#### MATERIAL SUPPLIED
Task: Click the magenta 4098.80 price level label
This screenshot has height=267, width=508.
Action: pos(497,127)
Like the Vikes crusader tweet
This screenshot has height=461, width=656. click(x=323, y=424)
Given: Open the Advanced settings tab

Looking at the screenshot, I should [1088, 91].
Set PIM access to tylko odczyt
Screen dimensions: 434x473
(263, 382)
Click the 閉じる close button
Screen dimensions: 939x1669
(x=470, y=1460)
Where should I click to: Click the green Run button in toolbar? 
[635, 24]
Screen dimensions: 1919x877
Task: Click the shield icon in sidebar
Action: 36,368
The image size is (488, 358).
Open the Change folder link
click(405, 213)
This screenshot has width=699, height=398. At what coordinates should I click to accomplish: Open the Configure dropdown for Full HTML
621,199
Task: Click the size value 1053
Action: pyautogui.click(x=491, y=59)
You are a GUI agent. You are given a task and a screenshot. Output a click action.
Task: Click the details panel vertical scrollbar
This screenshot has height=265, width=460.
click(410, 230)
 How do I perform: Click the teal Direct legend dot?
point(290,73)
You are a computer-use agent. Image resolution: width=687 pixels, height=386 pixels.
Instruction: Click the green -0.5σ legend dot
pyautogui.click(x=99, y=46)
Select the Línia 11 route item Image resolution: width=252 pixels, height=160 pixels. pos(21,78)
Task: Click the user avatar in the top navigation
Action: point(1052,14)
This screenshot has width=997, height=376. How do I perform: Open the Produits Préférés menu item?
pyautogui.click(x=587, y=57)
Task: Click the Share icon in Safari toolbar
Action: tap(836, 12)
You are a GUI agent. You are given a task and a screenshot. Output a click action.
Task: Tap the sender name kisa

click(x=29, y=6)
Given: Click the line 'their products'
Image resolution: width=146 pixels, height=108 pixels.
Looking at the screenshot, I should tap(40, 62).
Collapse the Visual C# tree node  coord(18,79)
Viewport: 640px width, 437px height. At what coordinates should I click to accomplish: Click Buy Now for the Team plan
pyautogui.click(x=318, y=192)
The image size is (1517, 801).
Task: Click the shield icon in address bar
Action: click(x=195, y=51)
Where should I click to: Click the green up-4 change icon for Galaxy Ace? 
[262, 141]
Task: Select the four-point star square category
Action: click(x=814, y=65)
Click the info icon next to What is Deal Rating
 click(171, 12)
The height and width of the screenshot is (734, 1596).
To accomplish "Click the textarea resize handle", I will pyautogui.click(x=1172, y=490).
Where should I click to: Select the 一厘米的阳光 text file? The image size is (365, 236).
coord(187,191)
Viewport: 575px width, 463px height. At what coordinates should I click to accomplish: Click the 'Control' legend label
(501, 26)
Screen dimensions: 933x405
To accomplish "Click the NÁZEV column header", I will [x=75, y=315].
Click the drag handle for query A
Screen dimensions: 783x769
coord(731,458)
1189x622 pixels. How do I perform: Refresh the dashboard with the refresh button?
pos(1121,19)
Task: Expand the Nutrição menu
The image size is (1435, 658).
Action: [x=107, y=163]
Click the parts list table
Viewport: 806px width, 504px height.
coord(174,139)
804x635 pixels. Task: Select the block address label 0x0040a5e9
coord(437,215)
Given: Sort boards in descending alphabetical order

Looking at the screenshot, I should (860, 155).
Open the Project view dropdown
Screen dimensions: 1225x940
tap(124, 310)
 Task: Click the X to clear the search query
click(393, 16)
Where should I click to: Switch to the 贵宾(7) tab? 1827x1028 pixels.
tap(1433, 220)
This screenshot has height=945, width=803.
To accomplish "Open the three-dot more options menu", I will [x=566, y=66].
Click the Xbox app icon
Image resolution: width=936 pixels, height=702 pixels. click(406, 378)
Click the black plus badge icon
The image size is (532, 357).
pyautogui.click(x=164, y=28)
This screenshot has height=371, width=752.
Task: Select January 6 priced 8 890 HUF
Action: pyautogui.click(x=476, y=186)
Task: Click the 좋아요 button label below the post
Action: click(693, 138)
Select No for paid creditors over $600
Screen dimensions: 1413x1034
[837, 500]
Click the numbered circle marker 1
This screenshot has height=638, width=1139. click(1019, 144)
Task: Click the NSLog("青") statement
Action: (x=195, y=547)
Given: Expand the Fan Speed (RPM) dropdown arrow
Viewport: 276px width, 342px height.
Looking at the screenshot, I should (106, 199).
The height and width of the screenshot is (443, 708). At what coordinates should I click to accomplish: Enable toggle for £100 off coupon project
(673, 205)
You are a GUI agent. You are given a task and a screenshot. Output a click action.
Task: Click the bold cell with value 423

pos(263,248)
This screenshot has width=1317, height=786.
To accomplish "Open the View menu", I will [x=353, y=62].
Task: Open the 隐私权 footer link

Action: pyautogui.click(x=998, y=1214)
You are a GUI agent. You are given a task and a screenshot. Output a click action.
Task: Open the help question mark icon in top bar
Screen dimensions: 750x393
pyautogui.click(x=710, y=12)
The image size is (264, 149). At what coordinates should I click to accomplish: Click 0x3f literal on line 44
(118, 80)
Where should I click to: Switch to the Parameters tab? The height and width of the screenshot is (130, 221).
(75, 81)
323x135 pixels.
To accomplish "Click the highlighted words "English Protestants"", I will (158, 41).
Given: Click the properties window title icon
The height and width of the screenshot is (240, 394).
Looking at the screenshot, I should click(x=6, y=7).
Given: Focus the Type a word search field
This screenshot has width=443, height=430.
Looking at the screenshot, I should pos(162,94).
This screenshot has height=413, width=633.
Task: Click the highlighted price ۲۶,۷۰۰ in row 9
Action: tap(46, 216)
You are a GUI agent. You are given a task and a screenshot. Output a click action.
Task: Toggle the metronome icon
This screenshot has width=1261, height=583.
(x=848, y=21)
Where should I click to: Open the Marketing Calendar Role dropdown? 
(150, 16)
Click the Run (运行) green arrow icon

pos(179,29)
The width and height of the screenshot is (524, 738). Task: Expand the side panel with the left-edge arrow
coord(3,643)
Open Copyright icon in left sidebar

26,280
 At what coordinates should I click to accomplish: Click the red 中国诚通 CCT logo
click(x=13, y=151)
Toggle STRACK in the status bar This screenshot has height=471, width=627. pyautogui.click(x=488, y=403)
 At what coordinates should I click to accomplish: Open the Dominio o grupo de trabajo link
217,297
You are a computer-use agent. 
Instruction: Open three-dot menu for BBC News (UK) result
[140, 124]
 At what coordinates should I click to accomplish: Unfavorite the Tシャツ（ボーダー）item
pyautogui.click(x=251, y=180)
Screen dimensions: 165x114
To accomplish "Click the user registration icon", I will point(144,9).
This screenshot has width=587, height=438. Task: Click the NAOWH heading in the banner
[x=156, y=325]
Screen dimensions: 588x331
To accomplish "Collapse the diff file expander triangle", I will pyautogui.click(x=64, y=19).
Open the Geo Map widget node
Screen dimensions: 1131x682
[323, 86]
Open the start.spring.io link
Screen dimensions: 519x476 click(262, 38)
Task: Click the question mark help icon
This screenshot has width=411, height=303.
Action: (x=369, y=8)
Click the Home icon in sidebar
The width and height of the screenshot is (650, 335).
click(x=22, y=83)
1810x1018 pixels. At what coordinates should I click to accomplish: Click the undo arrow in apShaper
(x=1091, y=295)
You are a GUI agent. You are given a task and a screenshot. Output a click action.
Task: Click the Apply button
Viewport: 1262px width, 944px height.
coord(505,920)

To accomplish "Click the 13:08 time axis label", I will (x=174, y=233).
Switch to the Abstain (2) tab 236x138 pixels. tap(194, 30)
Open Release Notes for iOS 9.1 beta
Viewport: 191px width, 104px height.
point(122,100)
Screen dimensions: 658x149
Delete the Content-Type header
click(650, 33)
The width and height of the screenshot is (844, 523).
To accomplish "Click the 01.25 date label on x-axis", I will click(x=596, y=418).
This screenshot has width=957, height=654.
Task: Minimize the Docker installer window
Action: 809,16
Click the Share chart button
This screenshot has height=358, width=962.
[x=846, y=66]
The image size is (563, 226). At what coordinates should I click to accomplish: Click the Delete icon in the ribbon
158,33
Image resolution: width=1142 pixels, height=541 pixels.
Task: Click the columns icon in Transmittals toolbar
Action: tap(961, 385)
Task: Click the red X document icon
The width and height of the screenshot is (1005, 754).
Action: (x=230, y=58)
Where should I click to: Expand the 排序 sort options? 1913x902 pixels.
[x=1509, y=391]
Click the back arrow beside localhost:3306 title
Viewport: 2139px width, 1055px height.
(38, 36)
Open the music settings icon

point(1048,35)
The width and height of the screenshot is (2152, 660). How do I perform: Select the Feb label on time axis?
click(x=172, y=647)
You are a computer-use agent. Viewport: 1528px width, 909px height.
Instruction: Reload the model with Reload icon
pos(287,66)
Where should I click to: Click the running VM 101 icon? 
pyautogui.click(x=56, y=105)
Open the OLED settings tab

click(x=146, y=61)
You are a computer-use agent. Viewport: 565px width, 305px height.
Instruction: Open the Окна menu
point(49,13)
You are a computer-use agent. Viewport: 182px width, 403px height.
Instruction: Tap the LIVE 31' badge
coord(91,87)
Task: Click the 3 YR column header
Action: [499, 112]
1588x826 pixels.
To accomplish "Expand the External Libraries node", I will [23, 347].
########
- _WRITTEN TASK_
Change "magenta" to "cyan" in the records, starting at the first line and ending at the line containing "This screenshot has height=461, width=656.". Return only those lines, with everything else left as it is.

- _RESULT_
Task: Click the cyan 4098.80 price level label
This screenshot has height=267, width=508.
Action: pos(497,127)
Like the Vikes crusader tweet
This screenshot has height=461, width=656. click(x=323, y=424)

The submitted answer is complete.